=== Activity ===
Among the entries below, which lines run from the line with "You are a computer-use agent. This" through the line with "Open the Descending sort order dropdown"? Retype those, both ends included, exactly and without pictures.

=== Exercise inputs ===
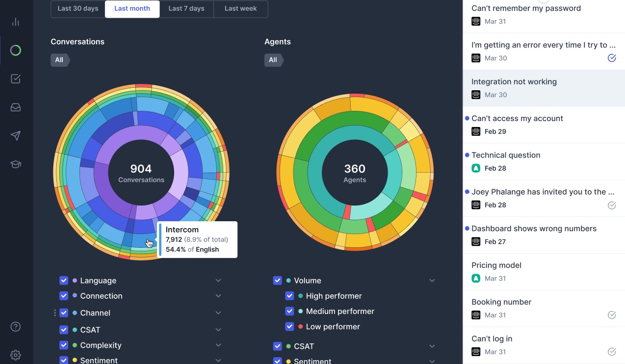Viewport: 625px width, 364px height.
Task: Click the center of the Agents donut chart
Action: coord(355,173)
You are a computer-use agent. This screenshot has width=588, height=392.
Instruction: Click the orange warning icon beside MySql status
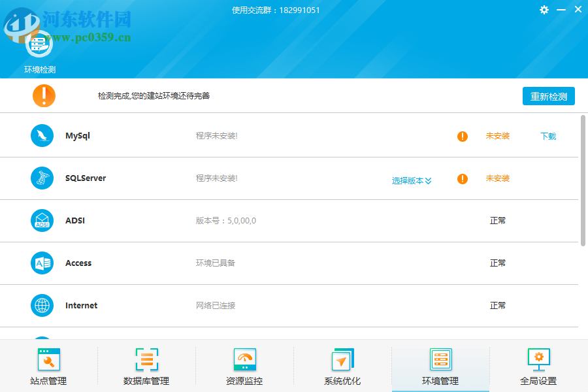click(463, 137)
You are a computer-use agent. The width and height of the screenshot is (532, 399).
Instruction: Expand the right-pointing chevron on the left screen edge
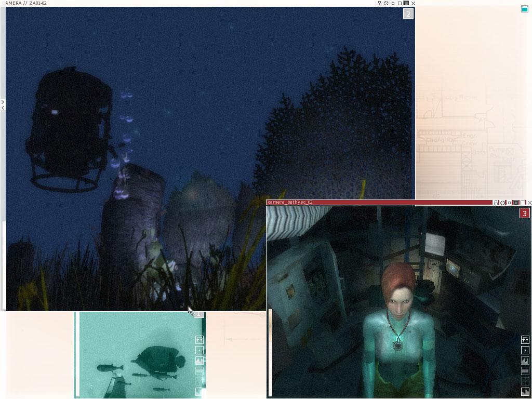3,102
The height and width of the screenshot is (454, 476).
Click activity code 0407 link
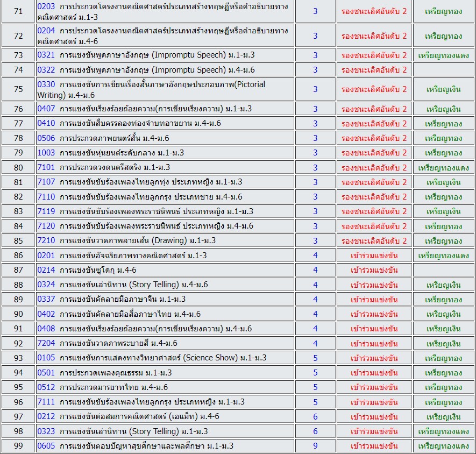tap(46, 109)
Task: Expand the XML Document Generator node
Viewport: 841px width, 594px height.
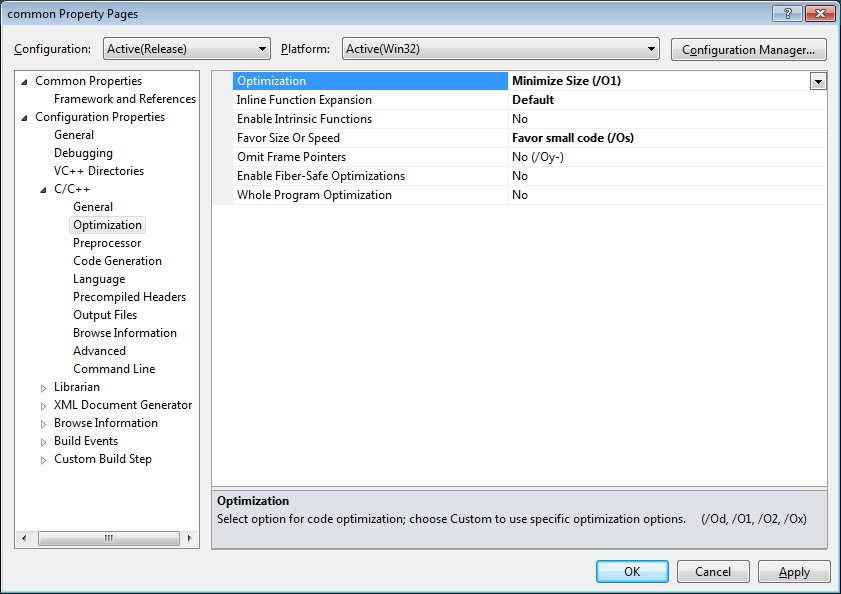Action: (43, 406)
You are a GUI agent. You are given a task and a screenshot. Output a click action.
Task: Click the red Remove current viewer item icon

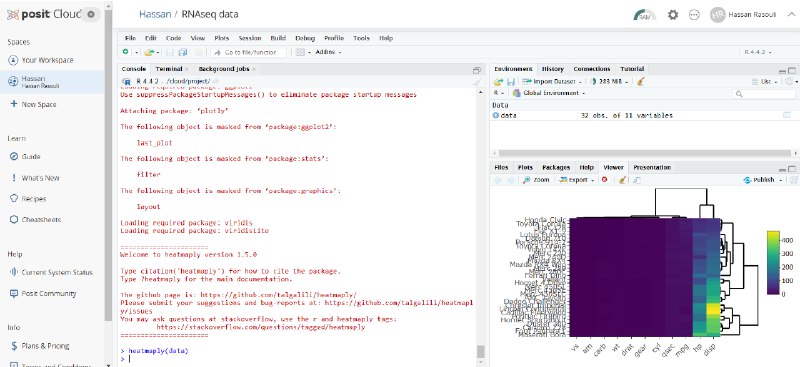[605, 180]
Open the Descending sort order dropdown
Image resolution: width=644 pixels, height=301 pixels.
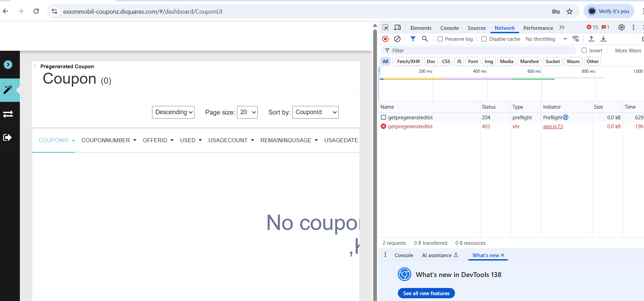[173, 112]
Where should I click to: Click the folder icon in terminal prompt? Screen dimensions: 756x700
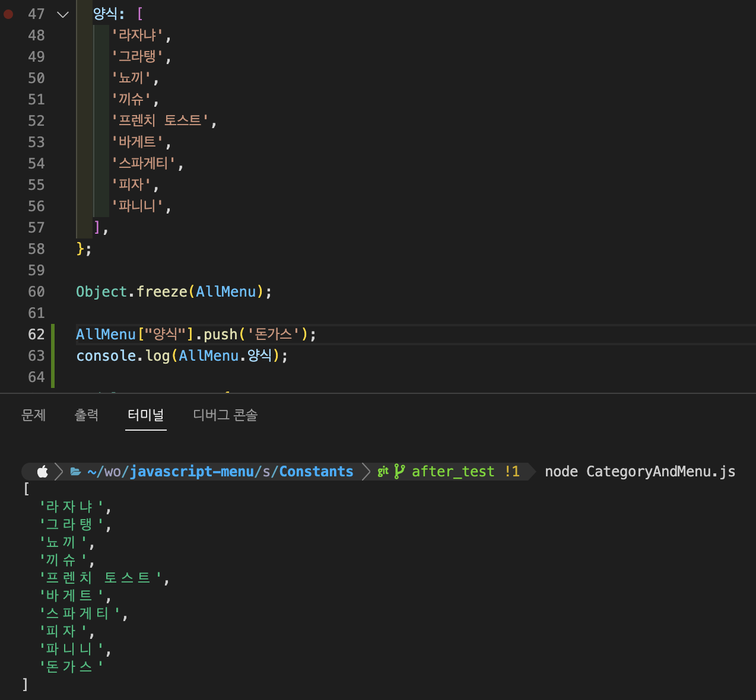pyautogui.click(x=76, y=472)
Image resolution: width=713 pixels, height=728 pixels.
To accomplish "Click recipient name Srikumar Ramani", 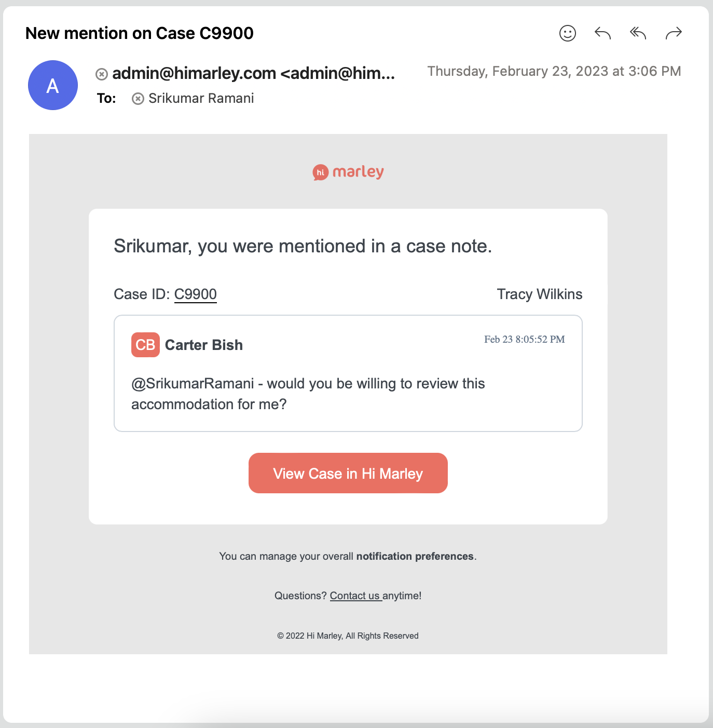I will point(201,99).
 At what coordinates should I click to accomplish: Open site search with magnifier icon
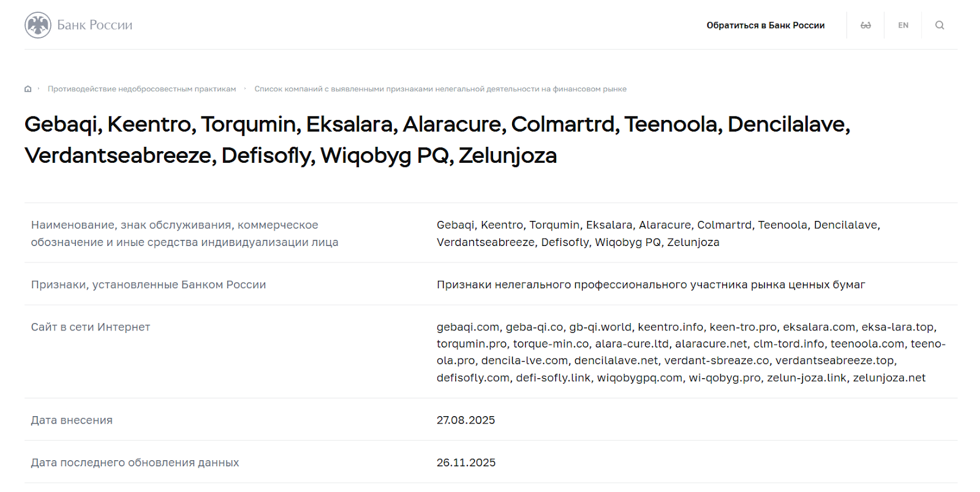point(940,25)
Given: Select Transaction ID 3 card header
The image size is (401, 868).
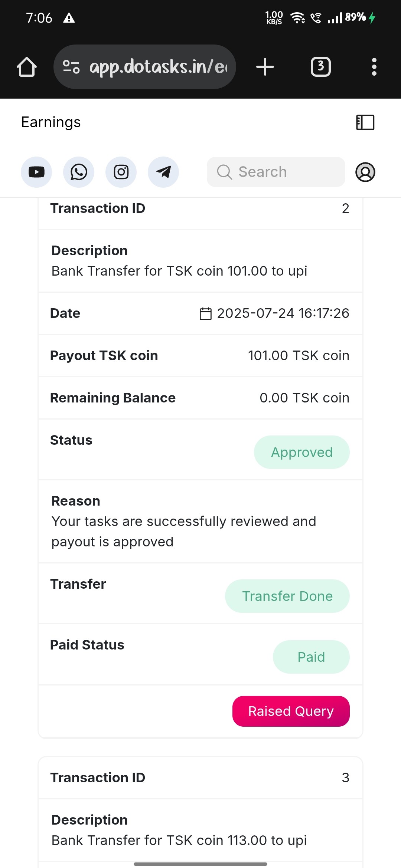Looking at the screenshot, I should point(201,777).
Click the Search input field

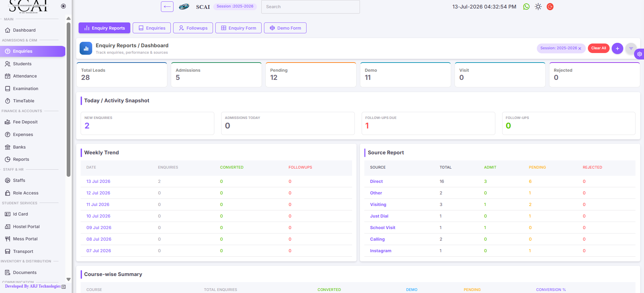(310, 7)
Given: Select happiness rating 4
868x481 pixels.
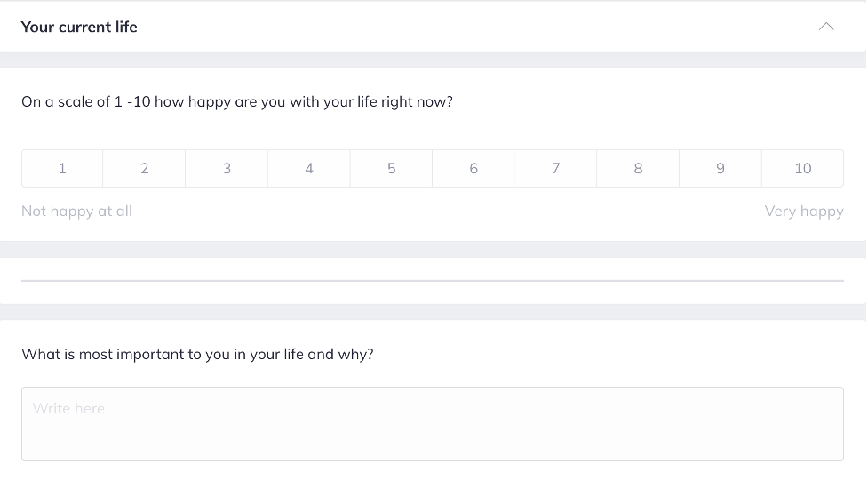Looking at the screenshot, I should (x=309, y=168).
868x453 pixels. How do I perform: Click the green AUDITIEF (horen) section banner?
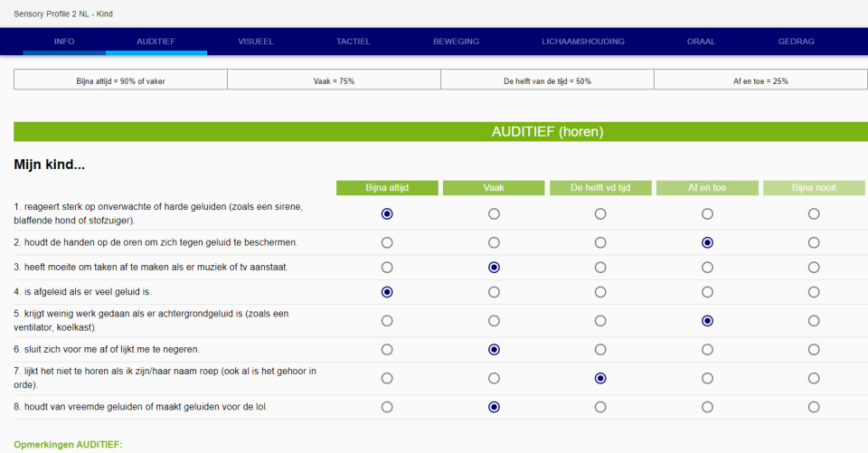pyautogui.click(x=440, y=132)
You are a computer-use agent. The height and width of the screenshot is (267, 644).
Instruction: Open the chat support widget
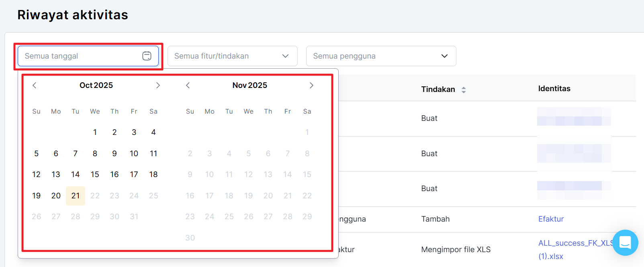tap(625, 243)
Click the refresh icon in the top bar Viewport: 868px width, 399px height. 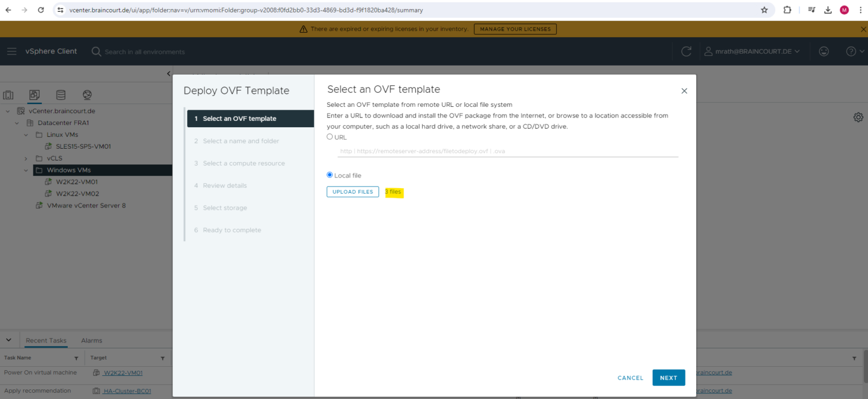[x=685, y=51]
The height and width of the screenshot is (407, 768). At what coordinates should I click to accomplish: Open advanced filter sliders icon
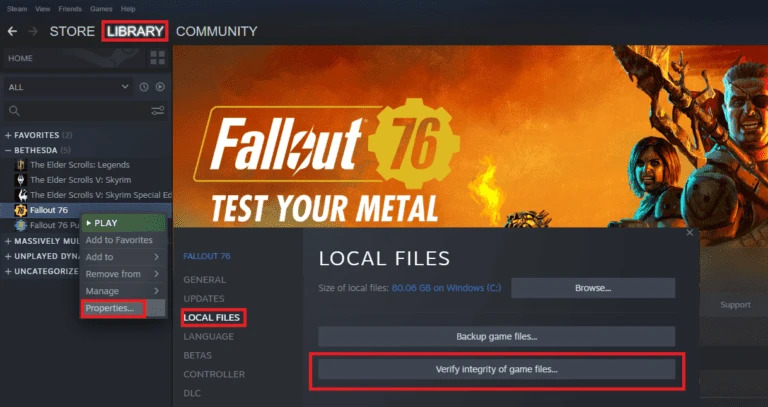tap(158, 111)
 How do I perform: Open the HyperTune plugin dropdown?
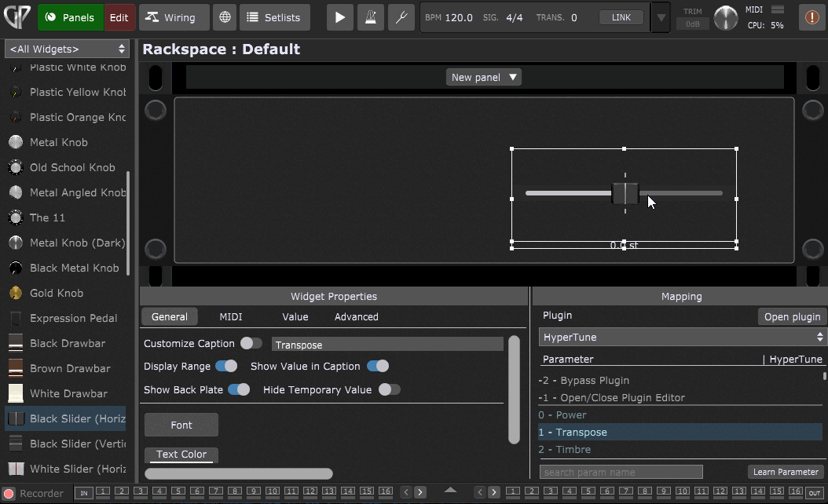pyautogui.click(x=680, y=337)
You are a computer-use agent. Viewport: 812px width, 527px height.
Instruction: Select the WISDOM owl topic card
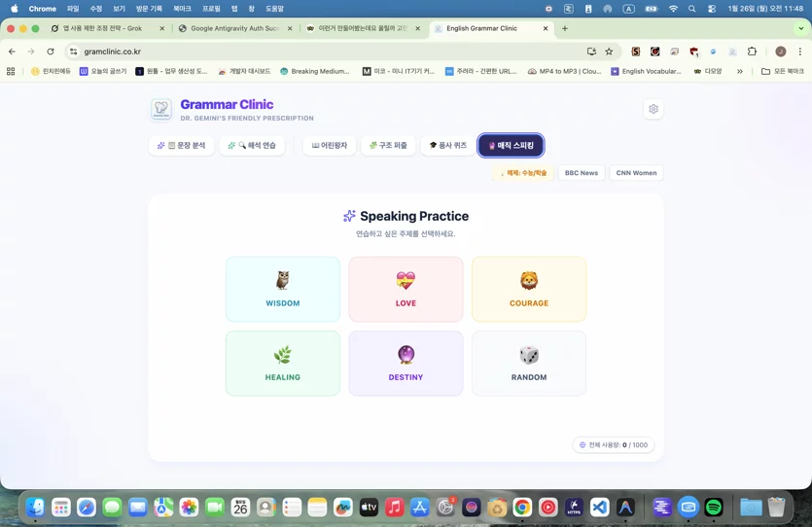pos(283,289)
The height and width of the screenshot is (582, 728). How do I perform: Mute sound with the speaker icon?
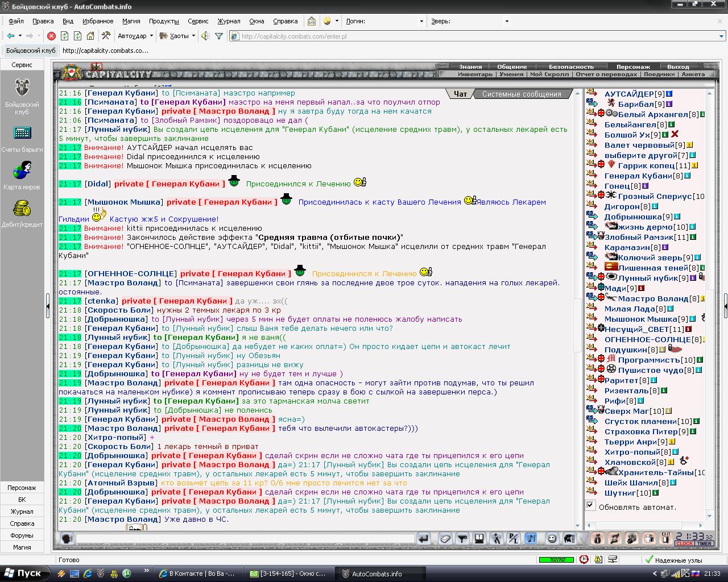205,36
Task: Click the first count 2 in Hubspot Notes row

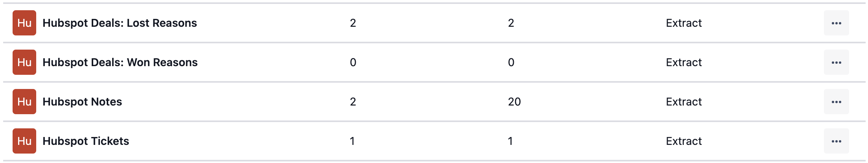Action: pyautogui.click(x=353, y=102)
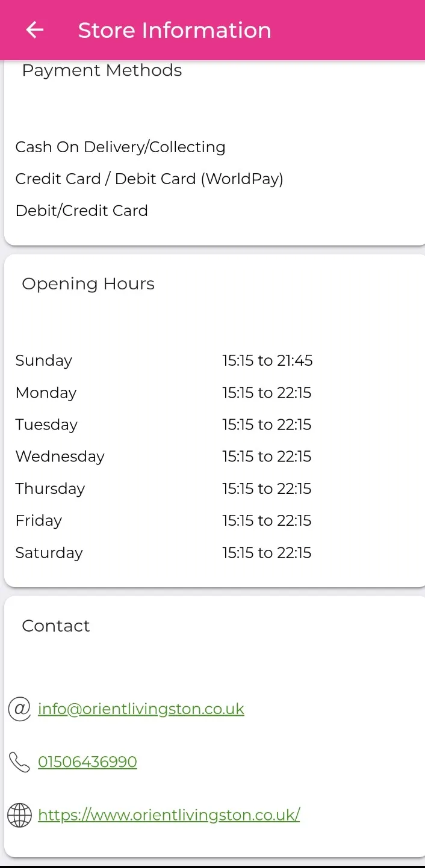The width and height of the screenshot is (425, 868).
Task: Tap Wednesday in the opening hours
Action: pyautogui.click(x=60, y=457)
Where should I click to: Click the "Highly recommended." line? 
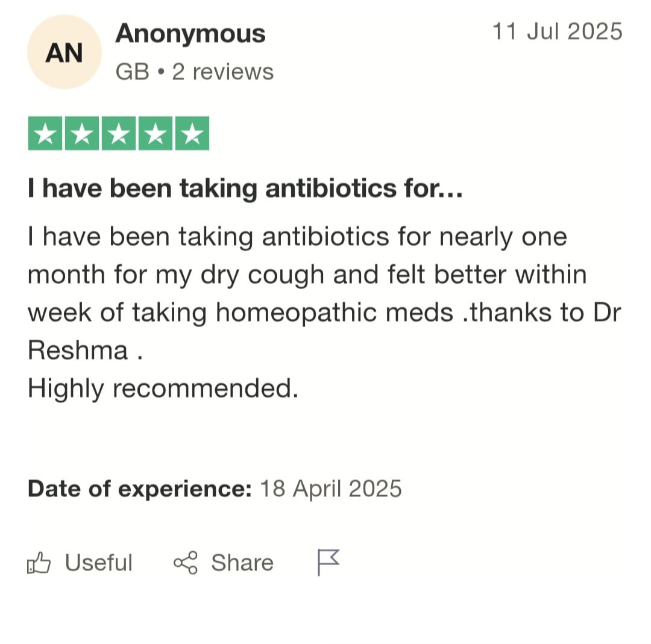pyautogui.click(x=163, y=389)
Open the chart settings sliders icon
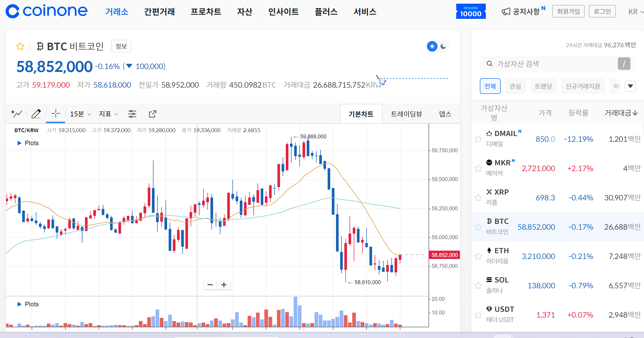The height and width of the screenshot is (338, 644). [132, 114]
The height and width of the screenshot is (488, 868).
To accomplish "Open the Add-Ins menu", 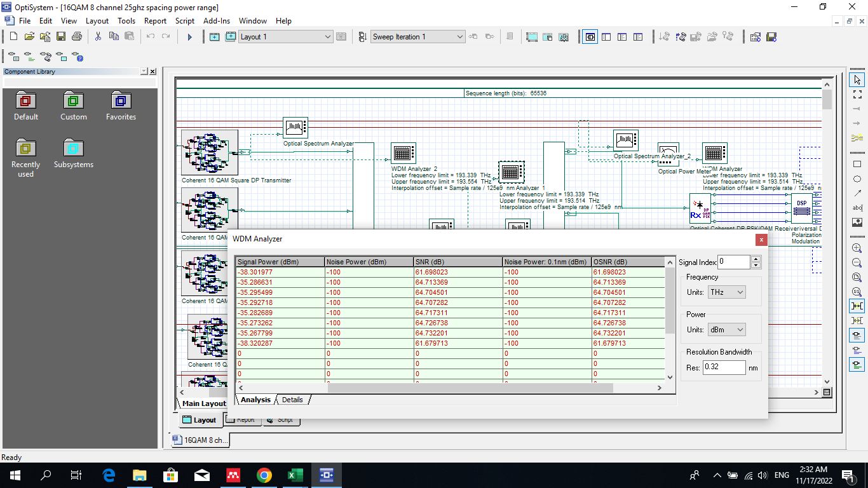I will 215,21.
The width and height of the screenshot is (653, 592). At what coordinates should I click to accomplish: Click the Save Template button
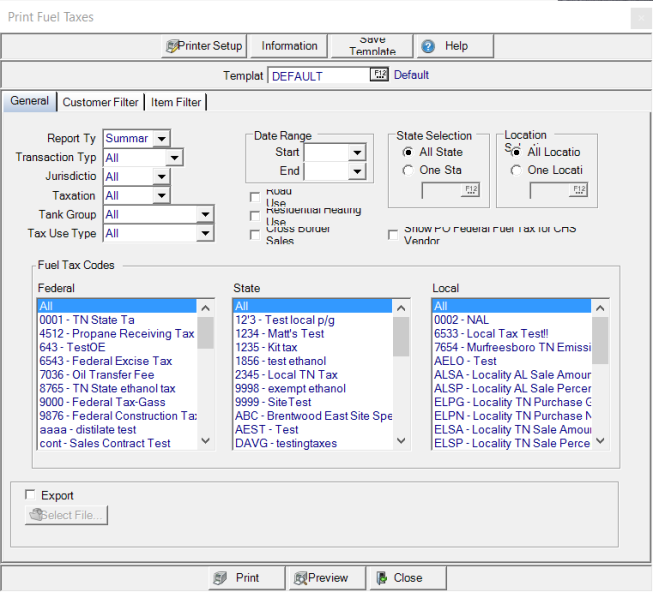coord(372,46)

=== Task solution ===
You are a computer-use agent. This screenshot has width=588, height=392.
Instruction: Click the orange warning icon beside MySql status
click(463, 137)
You are a computer-use agent. The width and height of the screenshot is (532, 399).
Instruction: Expand the right-pointing chevron on the left screen edge
3,102
The height and width of the screenshot is (454, 476).
Click activity code 0407 link
tap(46, 109)
Task: Expand the XML Document Generator node
Viewport: 841px width, 594px height.
Action: (43, 406)
You are a GUI agent. You are given a task and a screenshot. Output a click action.
Task: Click the red Remove current viewer item icon

[605, 180]
Open the Descending sort order dropdown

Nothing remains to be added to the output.